И медленно, плавно идут года в прошлое. Среди частоты, голубизны. В весну вальсов. Лилия ни о чём не думала и не видела. Только вальс и ожидания встречи с эпохой вальсов.

И встретилась…

Что-то врезалось в неё. Всё потемнело. Потом появился бело-розовый тоннель, и она поплыла по нему. И свет в конце тоннеля. Что-то тут было не так. Но думать и тем более анализировать, не было сил. Было блаженство. Она не испытывала раньше такого. И такие чудесные запахи. Вот бы так духи пахли! Наверное, это пахнет блаженство, она наслаждалась этим состоянием. Уж ни рай ли… а почему бы и нет! Она не успела нагрешить и поэтому сразу в рай. Как здесь хорошо… её не стало, она превратилась в цветы. В аромат музыки, которую они издавали. Какое блаженство!

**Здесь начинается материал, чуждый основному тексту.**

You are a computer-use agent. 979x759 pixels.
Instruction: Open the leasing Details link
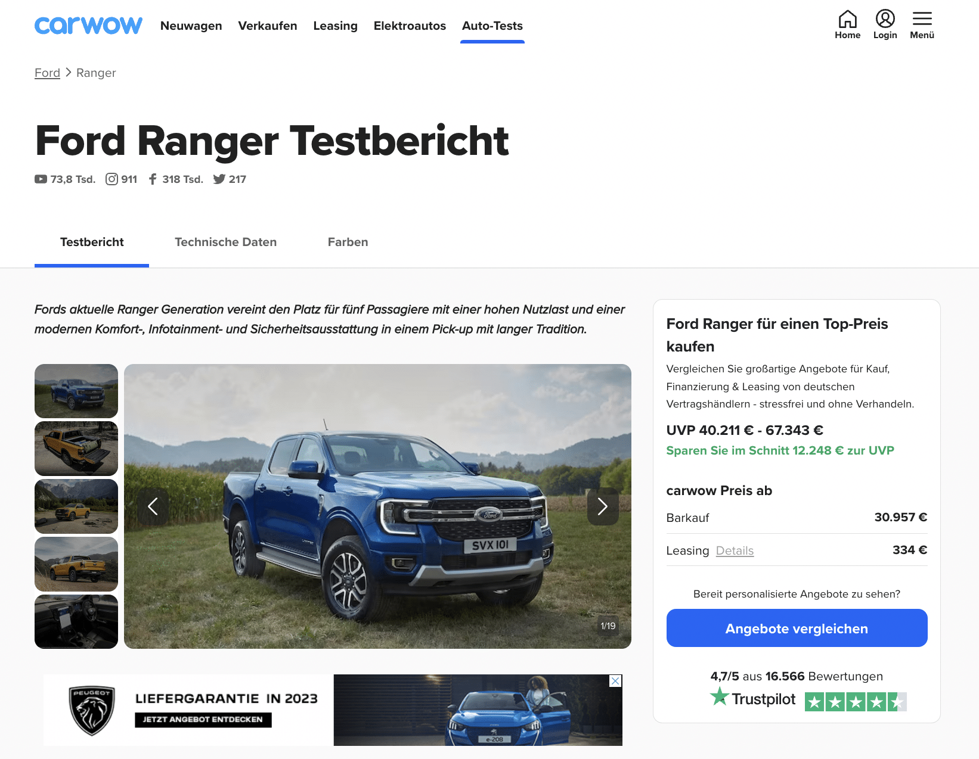(735, 550)
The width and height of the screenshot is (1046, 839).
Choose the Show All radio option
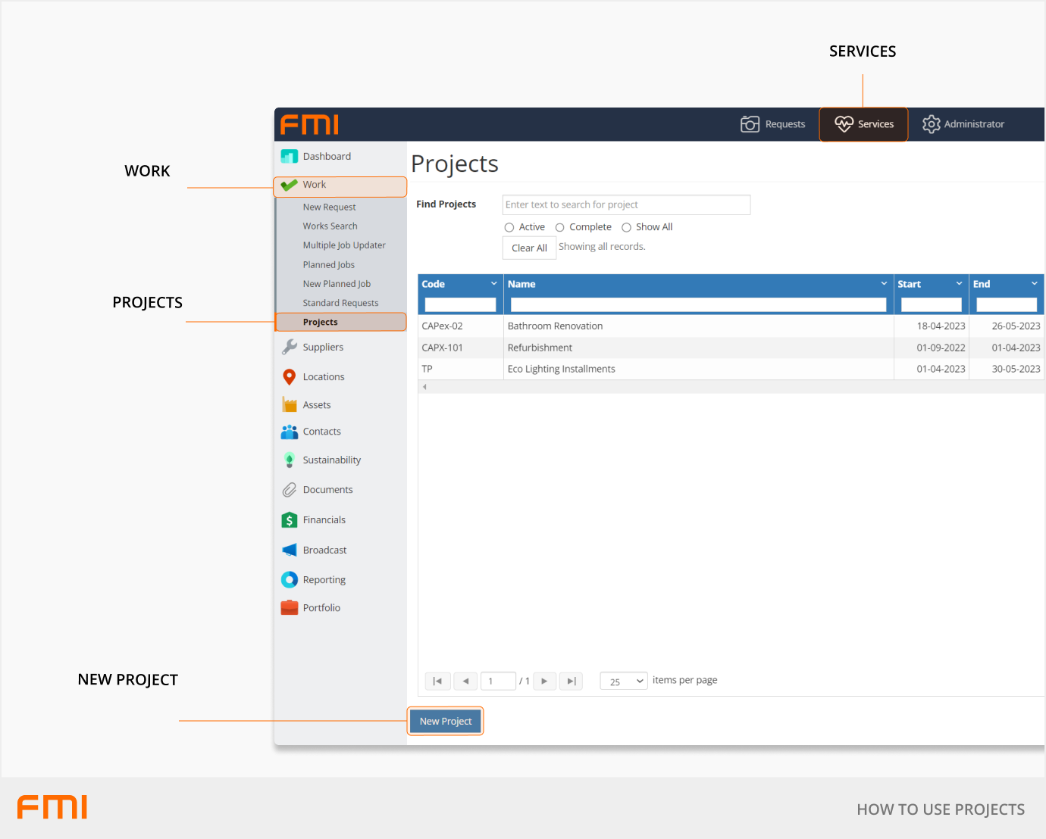pyautogui.click(x=626, y=228)
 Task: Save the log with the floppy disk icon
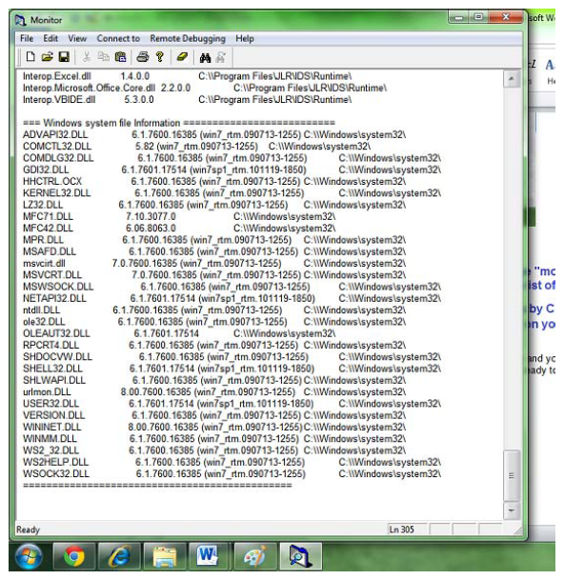coord(64,57)
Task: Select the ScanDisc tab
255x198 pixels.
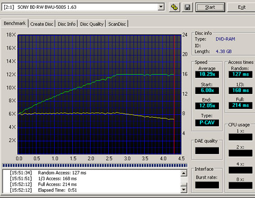Action: point(117,24)
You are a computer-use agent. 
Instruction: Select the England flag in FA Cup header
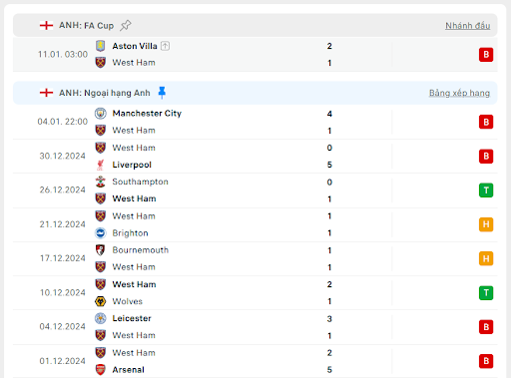click(x=46, y=25)
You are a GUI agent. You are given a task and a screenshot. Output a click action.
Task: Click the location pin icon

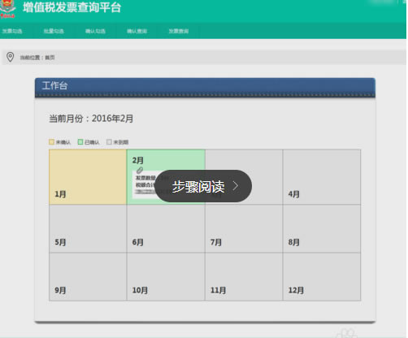point(11,57)
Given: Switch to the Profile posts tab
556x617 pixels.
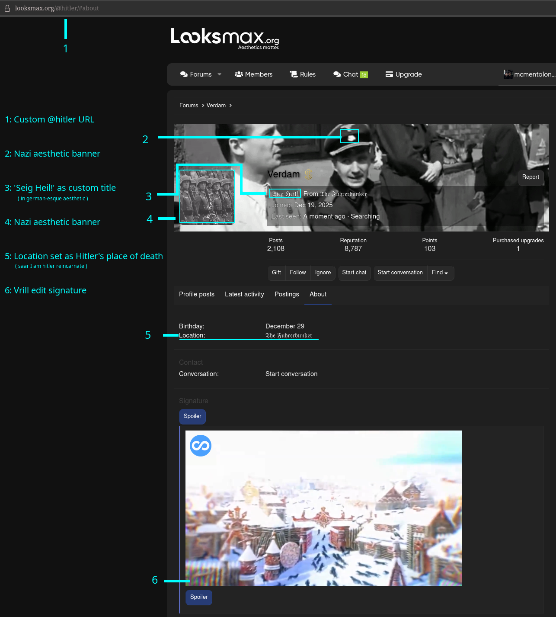Looking at the screenshot, I should [197, 294].
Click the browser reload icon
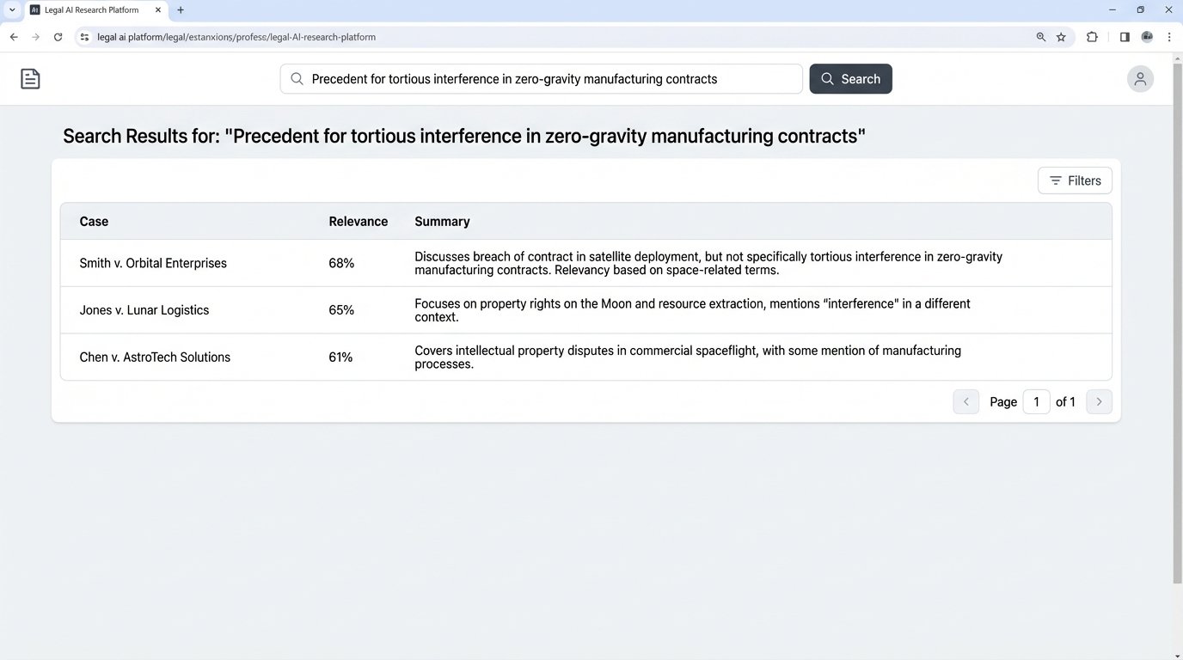This screenshot has width=1183, height=660. [x=58, y=37]

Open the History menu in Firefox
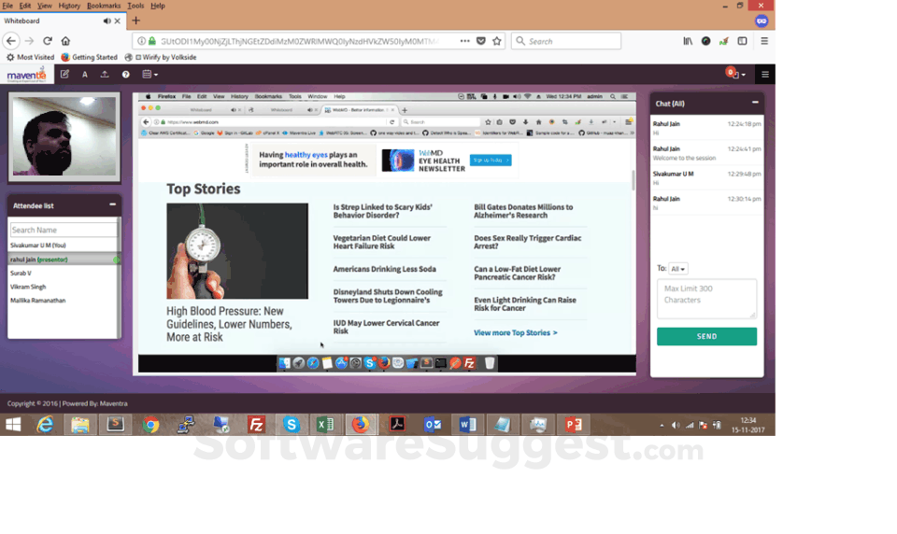click(69, 6)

А впереди… в белых венчиках из роз появился сам… нет! Этого не может быть! Или может… она взглянула на часики – они показывали одно и то же время. Как блаженно и скучно. Если это будет продолжаться бесконечно. С ума можно сойти от бесконечного блаженства. Это камера пыток, а не рай.

Она потрясла головкой, пригляделась. Она была в цветущем саду. Ага! Поэтому цвет не совсем белый, как говорят те, кто вернулся из тоннеля, не долетев до рая. Значит, есть земля и небо. Просто я застряла среди цветов. А я могу выбраться отсюда. А где небо, земля?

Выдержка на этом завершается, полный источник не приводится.